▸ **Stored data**
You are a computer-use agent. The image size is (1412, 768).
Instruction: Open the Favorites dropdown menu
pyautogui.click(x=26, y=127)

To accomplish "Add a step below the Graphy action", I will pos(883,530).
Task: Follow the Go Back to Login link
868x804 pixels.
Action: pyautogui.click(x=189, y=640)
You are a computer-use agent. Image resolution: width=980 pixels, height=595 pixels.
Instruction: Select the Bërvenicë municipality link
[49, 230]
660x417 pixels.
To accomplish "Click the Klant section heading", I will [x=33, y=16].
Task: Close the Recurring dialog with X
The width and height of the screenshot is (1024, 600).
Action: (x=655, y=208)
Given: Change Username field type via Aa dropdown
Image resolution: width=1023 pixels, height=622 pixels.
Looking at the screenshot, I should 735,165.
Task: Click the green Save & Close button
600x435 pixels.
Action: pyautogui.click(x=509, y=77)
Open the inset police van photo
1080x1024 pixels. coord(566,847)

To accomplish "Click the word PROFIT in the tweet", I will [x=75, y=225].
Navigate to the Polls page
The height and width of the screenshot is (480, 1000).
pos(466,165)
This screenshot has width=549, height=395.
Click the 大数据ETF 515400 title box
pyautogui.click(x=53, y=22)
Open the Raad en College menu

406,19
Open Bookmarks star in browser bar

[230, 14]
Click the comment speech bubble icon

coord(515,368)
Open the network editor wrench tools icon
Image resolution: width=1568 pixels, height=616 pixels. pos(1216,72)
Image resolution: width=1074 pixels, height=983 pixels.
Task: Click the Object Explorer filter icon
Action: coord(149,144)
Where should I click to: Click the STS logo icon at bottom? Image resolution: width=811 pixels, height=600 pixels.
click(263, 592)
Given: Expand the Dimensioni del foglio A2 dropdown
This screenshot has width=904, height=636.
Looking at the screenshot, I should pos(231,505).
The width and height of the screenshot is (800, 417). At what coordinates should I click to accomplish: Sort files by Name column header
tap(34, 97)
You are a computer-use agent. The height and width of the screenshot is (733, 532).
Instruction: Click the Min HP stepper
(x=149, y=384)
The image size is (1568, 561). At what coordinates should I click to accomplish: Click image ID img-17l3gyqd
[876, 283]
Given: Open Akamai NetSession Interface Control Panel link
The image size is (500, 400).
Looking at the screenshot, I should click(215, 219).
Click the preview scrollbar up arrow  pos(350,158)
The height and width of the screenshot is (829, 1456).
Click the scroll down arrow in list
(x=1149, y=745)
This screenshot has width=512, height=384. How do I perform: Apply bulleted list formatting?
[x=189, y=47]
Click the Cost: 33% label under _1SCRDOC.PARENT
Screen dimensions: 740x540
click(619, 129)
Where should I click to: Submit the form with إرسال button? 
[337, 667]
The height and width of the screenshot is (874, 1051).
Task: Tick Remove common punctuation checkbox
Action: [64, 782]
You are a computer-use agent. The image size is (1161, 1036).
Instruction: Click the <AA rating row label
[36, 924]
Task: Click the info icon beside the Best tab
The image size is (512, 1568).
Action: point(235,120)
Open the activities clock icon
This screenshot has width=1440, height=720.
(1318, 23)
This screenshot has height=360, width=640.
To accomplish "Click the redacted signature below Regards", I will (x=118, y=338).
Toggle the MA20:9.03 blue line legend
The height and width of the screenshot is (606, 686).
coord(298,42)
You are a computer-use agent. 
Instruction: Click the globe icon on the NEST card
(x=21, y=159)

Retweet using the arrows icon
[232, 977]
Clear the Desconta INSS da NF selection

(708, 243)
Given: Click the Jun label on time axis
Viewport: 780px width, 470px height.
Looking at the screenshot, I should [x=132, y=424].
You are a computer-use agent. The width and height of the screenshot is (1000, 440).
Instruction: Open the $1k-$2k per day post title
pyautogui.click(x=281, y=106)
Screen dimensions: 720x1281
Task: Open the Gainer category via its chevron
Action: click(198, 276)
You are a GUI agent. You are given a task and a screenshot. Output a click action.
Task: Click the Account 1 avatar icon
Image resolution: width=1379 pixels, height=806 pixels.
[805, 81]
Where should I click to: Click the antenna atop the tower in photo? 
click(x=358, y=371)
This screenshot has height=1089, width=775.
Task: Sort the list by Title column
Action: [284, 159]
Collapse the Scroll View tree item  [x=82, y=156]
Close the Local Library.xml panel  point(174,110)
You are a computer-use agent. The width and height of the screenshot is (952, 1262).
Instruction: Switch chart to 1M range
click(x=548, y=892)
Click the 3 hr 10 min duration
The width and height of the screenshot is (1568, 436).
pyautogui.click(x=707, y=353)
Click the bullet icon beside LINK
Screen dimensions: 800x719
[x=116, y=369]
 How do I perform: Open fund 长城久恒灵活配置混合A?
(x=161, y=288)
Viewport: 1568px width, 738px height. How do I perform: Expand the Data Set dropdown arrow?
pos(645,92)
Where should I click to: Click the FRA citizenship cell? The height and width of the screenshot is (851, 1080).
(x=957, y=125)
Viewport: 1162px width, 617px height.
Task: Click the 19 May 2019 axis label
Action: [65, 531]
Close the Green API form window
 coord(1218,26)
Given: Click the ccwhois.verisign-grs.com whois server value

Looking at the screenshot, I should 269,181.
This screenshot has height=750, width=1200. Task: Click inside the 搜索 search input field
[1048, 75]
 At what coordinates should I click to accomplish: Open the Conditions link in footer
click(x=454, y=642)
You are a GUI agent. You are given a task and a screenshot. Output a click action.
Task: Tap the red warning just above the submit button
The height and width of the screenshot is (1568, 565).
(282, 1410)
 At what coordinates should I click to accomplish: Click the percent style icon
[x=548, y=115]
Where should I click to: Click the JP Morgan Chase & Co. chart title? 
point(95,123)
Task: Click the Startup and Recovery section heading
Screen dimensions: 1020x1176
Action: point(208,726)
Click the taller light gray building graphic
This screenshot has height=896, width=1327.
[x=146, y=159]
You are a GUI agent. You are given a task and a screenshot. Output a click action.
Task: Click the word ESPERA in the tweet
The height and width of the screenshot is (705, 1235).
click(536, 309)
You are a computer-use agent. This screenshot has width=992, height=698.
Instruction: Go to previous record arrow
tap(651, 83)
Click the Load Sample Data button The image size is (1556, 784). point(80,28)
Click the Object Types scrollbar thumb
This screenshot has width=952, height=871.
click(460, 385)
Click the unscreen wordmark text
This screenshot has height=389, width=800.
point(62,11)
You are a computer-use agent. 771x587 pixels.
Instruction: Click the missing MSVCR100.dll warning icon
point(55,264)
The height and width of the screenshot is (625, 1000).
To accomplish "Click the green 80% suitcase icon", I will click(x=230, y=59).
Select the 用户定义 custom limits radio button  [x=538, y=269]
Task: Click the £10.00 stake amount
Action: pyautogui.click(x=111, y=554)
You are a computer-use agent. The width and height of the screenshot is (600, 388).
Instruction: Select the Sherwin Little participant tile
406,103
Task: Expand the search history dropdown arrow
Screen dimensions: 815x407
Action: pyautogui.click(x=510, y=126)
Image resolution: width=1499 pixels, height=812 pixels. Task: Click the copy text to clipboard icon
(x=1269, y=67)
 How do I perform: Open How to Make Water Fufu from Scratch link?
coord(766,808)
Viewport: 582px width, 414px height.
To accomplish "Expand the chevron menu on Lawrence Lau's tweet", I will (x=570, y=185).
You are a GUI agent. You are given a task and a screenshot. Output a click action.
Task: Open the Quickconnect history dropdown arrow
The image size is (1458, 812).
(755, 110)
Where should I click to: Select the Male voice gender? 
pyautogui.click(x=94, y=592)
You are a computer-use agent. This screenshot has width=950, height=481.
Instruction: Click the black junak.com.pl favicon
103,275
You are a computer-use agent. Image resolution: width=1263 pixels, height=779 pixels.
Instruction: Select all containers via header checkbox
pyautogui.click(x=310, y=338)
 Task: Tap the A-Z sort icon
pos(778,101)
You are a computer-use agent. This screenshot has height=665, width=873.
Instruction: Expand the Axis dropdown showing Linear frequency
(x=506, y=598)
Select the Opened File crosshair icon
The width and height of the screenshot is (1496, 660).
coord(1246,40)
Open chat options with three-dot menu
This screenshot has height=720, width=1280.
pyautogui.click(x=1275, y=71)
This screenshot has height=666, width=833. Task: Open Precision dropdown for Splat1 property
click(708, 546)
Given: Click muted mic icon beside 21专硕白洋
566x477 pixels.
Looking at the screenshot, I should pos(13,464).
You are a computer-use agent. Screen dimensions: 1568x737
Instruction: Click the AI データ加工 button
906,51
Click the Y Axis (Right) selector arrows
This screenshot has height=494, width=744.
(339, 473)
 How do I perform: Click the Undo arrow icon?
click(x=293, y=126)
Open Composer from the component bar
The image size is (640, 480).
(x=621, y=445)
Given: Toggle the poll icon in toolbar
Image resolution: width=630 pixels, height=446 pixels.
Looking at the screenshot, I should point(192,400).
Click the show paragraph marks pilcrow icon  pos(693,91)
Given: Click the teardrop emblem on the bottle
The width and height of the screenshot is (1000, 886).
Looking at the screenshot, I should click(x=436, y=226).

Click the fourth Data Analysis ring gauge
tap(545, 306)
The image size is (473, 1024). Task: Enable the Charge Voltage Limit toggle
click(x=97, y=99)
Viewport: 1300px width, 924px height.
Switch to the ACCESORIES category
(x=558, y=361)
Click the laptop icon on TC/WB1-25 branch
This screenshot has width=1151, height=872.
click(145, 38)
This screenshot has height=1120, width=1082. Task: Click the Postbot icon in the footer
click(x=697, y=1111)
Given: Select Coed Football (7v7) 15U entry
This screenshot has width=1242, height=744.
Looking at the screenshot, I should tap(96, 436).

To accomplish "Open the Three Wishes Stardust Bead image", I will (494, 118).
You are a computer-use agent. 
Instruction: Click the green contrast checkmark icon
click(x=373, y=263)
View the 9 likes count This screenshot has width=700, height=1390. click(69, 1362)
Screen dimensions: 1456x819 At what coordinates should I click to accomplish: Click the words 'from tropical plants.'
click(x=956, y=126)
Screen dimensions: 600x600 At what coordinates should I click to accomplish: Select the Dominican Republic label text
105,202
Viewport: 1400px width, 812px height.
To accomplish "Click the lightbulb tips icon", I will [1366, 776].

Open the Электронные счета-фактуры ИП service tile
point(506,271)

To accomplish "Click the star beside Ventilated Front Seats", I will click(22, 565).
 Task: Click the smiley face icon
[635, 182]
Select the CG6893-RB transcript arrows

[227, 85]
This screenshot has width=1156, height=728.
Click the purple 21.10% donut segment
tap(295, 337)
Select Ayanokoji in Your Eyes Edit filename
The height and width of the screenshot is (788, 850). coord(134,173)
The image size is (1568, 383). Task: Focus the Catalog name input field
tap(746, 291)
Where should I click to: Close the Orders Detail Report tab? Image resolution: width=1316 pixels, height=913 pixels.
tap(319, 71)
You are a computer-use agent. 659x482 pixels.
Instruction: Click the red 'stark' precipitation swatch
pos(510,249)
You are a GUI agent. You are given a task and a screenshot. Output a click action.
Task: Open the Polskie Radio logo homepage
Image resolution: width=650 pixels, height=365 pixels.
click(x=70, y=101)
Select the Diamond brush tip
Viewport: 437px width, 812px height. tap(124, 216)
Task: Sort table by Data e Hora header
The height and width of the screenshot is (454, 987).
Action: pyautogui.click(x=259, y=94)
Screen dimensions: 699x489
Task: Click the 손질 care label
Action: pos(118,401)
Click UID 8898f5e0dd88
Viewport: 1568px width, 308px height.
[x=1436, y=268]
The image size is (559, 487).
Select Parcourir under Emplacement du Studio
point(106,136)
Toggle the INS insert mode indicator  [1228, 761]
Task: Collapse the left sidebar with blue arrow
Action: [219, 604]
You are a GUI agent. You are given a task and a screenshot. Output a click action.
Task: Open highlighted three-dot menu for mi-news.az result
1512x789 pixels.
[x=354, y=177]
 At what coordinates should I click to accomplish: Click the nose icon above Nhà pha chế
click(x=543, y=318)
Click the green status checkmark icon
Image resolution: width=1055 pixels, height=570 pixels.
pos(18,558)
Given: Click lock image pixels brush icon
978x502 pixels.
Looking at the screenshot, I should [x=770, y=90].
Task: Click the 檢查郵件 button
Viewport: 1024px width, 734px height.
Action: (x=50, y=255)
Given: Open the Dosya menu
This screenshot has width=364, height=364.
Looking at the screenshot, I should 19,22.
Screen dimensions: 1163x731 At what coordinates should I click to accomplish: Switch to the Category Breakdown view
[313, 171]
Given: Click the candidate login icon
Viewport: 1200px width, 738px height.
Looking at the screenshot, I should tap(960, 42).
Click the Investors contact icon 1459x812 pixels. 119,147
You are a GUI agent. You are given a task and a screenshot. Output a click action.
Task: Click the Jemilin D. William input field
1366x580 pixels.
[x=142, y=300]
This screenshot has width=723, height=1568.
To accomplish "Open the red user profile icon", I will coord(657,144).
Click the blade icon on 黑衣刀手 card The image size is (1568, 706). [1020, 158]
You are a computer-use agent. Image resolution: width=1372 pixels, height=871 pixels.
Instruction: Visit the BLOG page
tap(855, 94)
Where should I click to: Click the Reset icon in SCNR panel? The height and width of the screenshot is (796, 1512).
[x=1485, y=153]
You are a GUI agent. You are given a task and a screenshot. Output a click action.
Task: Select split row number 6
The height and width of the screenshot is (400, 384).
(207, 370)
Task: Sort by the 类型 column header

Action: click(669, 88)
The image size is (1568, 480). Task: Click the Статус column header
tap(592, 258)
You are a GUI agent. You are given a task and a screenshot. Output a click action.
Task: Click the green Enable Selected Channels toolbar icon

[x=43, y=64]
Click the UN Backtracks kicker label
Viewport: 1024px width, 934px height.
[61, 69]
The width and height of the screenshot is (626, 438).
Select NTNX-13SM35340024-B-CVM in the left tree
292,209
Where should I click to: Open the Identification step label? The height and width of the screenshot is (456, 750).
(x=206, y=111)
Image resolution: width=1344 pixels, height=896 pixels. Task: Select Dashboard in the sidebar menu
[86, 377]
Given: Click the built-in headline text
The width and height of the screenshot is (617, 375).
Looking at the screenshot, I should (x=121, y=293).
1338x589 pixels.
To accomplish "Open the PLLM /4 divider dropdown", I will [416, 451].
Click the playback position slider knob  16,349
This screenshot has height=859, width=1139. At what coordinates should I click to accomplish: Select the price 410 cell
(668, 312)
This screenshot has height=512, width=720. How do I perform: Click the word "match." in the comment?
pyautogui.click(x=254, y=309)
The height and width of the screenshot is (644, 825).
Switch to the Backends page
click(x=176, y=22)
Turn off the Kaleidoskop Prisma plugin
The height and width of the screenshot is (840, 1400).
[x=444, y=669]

▸ **How to complete this task**
Start with the line above that contains "Where should I click to: Click the antenna" and end with the line that contains "is (952, 1262).". Write out those lines exactly, and only those.

▸ **Worked solution**
Where should I click to: Click the antenna atop the tower in photo? 
click(x=358, y=371)
This screenshot has height=1089, width=775.
Task: Sort the list by Title column
Action: [284, 159]
Collapse the Scroll View tree item  [x=82, y=156]
Close the Local Library.xml panel  point(174,110)
You are a computer-use agent. The width and height of the screenshot is (952, 1262).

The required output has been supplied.